§ Job: Rewrite every line of the material below as a numbered list, leaving out any blank lines.

[Data on locating visible targets]
## Start

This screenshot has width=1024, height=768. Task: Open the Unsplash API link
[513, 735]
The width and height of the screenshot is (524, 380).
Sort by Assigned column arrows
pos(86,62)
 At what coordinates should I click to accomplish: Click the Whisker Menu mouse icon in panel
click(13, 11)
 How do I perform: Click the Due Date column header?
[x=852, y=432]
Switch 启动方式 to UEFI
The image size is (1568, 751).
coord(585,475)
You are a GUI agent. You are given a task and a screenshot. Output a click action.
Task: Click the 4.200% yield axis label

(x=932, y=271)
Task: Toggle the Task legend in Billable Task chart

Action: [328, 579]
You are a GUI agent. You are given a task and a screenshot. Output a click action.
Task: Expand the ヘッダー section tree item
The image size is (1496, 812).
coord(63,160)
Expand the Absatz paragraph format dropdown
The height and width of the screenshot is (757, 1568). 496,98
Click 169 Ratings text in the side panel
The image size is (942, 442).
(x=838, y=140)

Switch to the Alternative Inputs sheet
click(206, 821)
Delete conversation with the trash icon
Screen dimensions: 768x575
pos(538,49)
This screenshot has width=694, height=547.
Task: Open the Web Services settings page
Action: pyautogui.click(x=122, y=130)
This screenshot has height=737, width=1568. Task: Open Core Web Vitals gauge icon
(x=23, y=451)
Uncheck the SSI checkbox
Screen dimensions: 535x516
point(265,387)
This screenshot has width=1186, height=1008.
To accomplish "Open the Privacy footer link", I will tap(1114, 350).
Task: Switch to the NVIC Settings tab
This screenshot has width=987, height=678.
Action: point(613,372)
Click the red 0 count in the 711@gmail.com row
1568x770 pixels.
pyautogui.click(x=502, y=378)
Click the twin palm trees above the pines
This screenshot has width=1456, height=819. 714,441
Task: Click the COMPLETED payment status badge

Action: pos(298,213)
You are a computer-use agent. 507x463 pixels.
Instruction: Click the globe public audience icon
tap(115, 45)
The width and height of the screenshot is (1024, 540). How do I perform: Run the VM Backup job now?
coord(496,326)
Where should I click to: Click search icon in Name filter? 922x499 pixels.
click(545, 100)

## End

§ Output below:
1. This screenshot has width=1024, height=768. Task: Open the Unsplash API link
2. [513, 735]
3. The width and height of the screenshot is (524, 380).
4. Sort by Assigned column arrows
5. pos(86,62)
6.  At what coordinates should I click to accomplish: Click the Whisker Menu mouse icon in panel
7. click(13, 11)
8.  How do I perform: Click the Due Date column header?
9. [x=852, y=432]
10. Switch 启动方式 to UEFI
11. The image size is (1568, 751).
12. coord(585,475)
13. You are a GUI agent. You are given a task and a screenshot. Output a click action.
14. Task: Click the 4.200% yield axis label
15. (x=932, y=271)
16. Task: Toggle the Task legend in Billable Task chart
17. Action: [328, 579]
18. You are a GUI agent. You are given a task and a screenshot. Output a click action.
19. Task: Expand the ヘッダー section tree item
20. The image size is (1496, 812).
21. coord(63,160)
22. Expand the Absatz paragraph format dropdown
23. The height and width of the screenshot is (757, 1568). 496,98
24. Click 169 Ratings text in the side panel
25. The image size is (942, 442).
26. (x=838, y=140)
27. Switch to the Alternative Inputs sheet
28. click(206, 821)
29. Delete conversation with the trash icon
30. Screen dimensions: 768x575
31. pos(538,49)
32. This screenshot has width=694, height=547.
33. Task: Open the Web Services settings page
34. Action: pyautogui.click(x=122, y=130)
35. This screenshot has height=737, width=1568. Task: Open Core Web Vitals gauge icon
36. (x=23, y=451)
37. Uncheck the SSI checkbox
38. Screen dimensions: 535x516
39. point(265,387)
40. This screenshot has width=1186, height=1008.
41. To accomplish "Open the Privacy footer link", I will tap(1114, 350).
42. Task: Switch to the NVIC Settings tab
43. This screenshot has width=987, height=678.
44. Action: point(613,372)
45. Click the red 0 count in the 711@gmail.com row
46. 1568x770 pixels.
47. pyautogui.click(x=502, y=378)
48. Click the twin palm trees above the pines
49. This screenshot has width=1456, height=819. 714,441
50. Task: Click the COMPLETED payment status badge
51. Action: pos(298,213)
52. You are a computer-use agent. 507x463 pixels.
53. Instruction: Click the globe public audience icon
54. tap(115, 45)
55. The width and height of the screenshot is (1024, 540). How do I perform: Run the VM Backup job now?
56. coord(496,326)
57. Where should I click to: Click search icon in Name filter? 922x499 pixels.
58. click(545, 100)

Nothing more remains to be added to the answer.